## [What the exercise asks]
The required output is the exact run of lines below that opens at the line with "This screenshot has height=1271, width=2368." and closes at the line with "Task: Open 审计 using the chart icon".

[Data items]
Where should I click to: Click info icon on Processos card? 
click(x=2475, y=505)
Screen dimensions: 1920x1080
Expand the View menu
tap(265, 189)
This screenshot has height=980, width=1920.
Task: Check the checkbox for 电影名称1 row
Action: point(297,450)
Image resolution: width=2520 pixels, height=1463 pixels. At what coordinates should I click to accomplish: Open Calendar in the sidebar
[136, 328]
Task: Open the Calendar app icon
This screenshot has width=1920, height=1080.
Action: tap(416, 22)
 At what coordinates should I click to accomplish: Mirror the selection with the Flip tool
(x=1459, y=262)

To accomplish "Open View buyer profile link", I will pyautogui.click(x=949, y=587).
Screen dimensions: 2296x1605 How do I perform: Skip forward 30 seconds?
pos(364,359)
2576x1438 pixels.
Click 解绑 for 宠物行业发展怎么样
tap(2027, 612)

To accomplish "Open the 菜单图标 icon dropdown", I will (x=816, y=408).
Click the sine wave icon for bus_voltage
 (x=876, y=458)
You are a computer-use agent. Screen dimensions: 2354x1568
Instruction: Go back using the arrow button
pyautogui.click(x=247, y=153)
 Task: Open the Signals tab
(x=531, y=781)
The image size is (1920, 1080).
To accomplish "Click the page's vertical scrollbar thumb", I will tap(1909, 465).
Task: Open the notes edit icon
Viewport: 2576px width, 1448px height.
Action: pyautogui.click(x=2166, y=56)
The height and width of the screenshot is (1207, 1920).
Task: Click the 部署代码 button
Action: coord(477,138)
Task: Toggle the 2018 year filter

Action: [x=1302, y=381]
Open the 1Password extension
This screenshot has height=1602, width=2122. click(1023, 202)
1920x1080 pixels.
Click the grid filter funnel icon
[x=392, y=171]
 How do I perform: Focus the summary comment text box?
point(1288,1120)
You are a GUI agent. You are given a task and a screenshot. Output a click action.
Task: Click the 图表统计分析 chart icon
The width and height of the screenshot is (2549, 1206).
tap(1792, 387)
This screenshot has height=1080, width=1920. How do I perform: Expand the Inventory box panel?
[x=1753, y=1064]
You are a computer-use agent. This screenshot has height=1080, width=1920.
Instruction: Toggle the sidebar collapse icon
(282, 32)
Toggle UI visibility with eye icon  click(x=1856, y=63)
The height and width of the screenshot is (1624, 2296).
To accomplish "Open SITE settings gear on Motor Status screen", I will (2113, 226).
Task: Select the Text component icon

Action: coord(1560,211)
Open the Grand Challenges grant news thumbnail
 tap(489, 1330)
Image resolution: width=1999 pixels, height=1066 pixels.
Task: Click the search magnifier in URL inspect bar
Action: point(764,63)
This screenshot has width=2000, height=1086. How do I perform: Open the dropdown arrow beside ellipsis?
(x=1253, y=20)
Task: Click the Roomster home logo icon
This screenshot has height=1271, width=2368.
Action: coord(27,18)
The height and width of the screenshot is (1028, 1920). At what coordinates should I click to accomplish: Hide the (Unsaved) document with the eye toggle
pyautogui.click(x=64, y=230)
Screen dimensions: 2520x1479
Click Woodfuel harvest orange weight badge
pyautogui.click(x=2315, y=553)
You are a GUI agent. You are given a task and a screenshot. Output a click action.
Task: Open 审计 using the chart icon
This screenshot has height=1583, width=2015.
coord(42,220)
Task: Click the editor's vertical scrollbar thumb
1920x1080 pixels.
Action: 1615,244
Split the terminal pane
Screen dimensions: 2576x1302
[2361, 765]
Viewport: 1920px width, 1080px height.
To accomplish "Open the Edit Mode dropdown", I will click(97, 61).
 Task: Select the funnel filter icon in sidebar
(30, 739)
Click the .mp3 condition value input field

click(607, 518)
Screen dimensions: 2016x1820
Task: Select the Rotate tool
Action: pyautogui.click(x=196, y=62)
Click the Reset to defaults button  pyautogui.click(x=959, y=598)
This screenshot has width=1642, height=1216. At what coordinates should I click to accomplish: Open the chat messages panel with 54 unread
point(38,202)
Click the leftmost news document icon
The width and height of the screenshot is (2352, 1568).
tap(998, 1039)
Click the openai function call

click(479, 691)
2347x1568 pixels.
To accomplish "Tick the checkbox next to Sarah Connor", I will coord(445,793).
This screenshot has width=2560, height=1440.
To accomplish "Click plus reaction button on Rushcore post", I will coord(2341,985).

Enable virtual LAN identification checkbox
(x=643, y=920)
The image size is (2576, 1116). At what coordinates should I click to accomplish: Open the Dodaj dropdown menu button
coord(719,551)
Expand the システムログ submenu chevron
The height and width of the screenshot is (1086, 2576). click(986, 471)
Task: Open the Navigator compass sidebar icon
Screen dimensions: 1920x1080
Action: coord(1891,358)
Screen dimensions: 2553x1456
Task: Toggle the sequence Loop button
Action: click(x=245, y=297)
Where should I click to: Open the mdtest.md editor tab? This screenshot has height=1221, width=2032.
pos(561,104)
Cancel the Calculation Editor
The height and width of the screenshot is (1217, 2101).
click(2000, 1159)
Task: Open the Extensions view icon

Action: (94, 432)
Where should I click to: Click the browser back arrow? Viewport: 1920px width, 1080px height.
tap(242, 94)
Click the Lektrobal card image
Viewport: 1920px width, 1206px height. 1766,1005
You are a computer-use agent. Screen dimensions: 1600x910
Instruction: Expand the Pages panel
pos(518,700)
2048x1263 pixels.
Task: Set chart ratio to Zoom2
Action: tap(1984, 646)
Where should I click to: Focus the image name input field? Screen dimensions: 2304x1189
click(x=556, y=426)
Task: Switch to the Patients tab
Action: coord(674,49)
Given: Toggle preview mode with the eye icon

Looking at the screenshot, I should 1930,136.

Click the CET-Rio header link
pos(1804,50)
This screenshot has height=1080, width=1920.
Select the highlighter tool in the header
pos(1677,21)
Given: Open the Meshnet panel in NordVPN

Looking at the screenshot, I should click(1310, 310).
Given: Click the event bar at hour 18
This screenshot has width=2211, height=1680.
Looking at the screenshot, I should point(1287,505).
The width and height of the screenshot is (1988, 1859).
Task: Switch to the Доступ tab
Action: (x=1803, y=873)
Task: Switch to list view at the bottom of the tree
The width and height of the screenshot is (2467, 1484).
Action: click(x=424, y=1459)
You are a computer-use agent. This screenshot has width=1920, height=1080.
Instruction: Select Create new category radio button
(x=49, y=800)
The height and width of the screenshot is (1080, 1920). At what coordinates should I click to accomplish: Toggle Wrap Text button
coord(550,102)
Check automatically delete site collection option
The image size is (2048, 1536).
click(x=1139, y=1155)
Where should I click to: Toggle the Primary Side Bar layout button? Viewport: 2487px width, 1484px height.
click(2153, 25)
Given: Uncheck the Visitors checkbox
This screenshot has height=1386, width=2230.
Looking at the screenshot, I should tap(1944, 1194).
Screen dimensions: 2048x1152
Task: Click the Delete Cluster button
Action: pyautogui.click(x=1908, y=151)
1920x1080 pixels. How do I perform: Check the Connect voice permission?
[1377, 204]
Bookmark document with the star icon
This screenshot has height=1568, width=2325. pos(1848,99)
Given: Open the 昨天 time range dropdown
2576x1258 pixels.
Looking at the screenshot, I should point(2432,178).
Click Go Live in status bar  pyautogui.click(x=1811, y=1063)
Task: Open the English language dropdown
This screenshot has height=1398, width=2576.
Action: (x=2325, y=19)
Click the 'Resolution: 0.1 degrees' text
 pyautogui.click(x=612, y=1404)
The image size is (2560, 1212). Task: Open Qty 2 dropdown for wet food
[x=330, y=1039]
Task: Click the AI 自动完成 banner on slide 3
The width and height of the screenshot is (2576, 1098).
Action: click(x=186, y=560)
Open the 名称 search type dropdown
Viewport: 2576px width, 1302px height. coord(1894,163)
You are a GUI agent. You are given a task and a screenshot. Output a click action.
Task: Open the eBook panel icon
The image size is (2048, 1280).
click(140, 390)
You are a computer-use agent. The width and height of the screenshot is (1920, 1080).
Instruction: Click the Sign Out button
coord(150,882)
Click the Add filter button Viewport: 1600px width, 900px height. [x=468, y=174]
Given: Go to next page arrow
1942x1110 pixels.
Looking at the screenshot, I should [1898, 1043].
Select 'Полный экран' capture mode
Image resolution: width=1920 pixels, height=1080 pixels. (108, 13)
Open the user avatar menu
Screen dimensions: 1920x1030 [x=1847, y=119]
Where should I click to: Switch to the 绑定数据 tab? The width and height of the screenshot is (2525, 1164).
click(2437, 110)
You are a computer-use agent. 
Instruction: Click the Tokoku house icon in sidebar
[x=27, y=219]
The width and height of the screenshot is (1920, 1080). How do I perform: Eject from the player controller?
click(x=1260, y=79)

## [Answer below]
This screenshot has height=1271, width=2368.
Action: coord(27,18)
The height and width of the screenshot is (1028, 1920). At what coordinates should I click to accomplish: Hide the (Unsaved) document with the eye toggle
pyautogui.click(x=64, y=230)
Screen dimensions: 2520x1479
Click Woodfuel harvest orange weight badge
pyautogui.click(x=2315, y=553)
You are a GUI agent. You are given a task and a screenshot. Output a click action.
Task: Open 审计 using the chart icon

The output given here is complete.